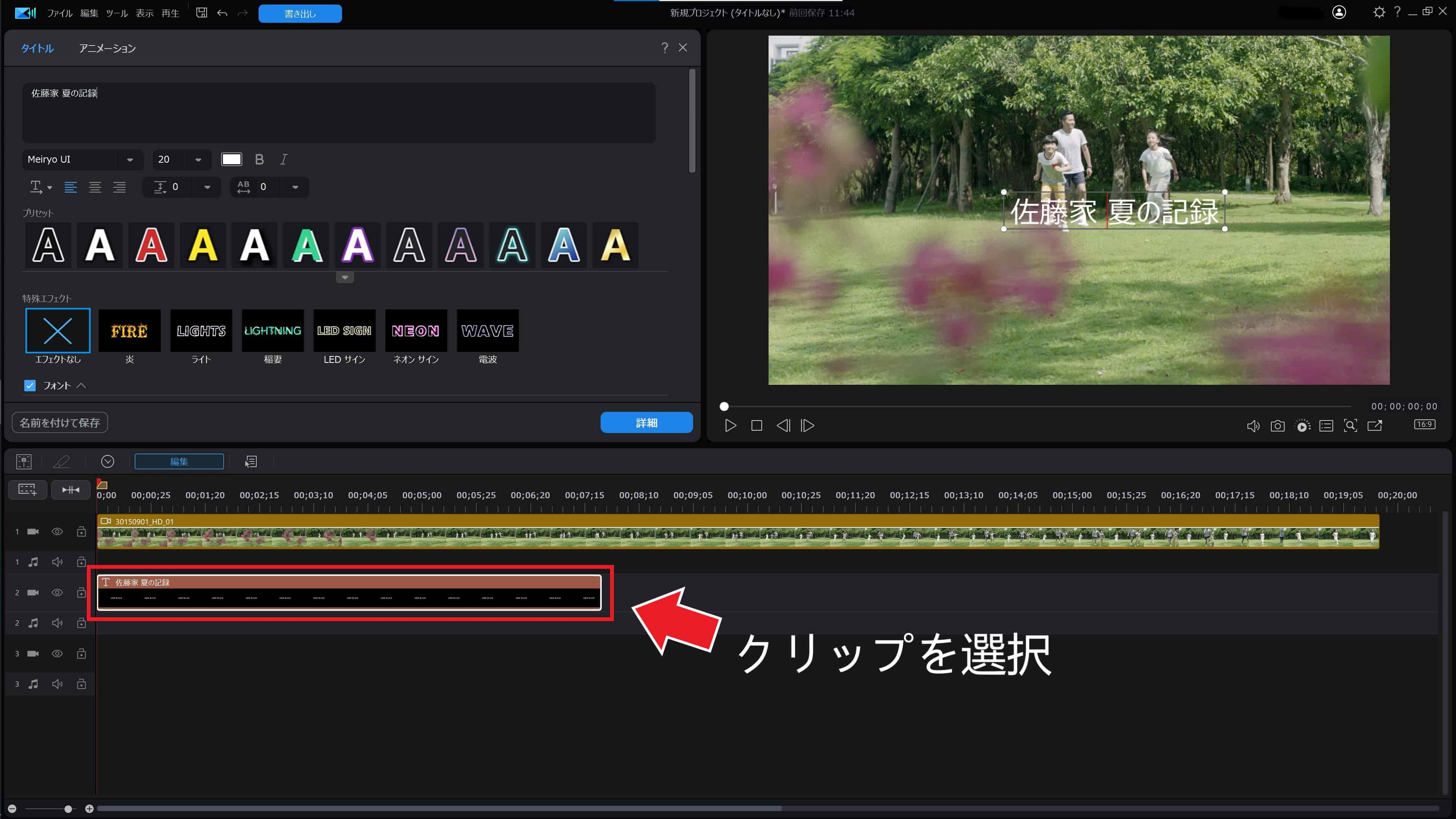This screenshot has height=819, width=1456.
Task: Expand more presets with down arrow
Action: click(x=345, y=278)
════════════════════
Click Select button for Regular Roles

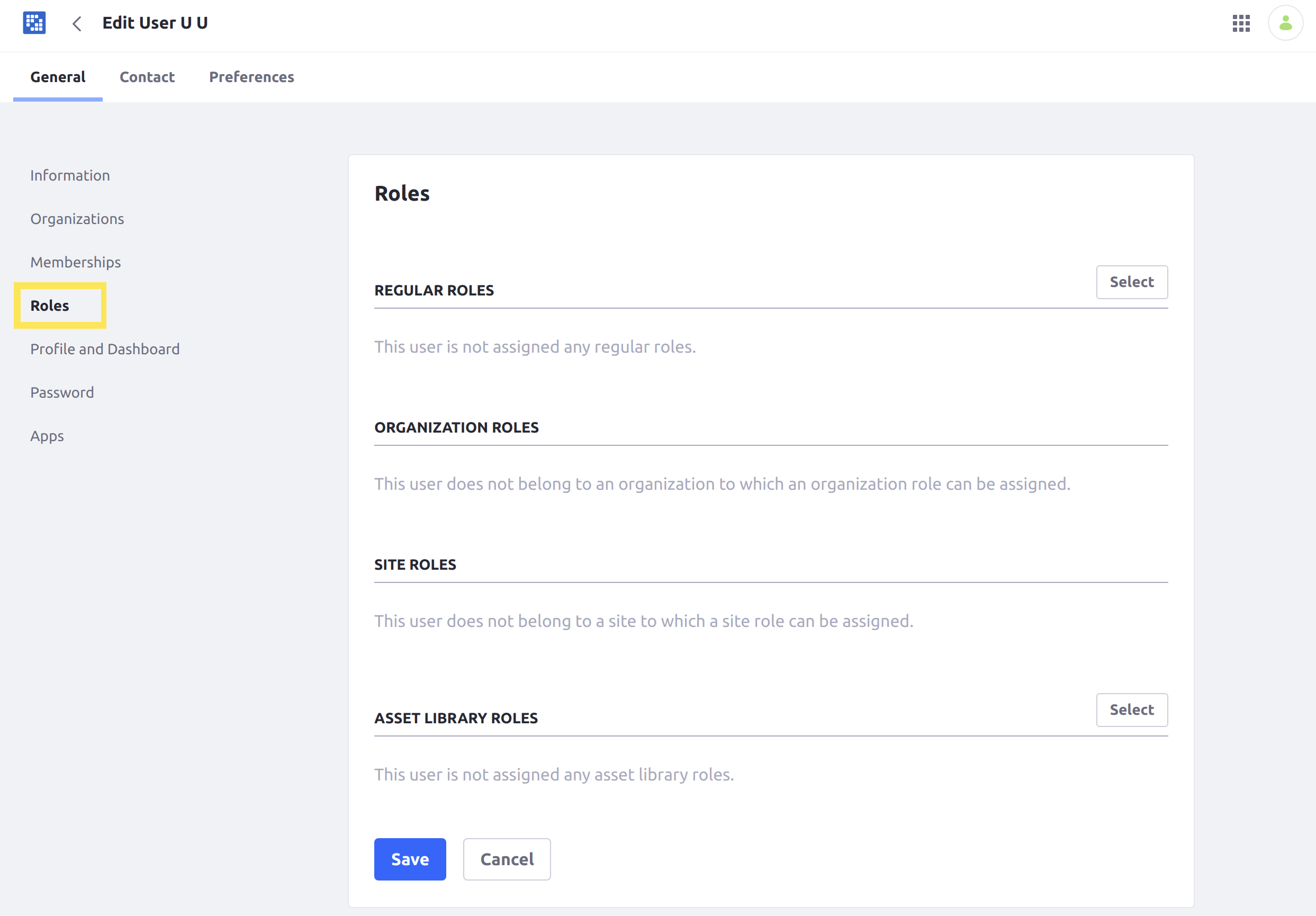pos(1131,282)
════════════════════
### What you need to do
Pick out every line of the material that contains the string "with", and copy each one. Case counts when matching.

### Exercise output
Task: Expand more presets with down arrow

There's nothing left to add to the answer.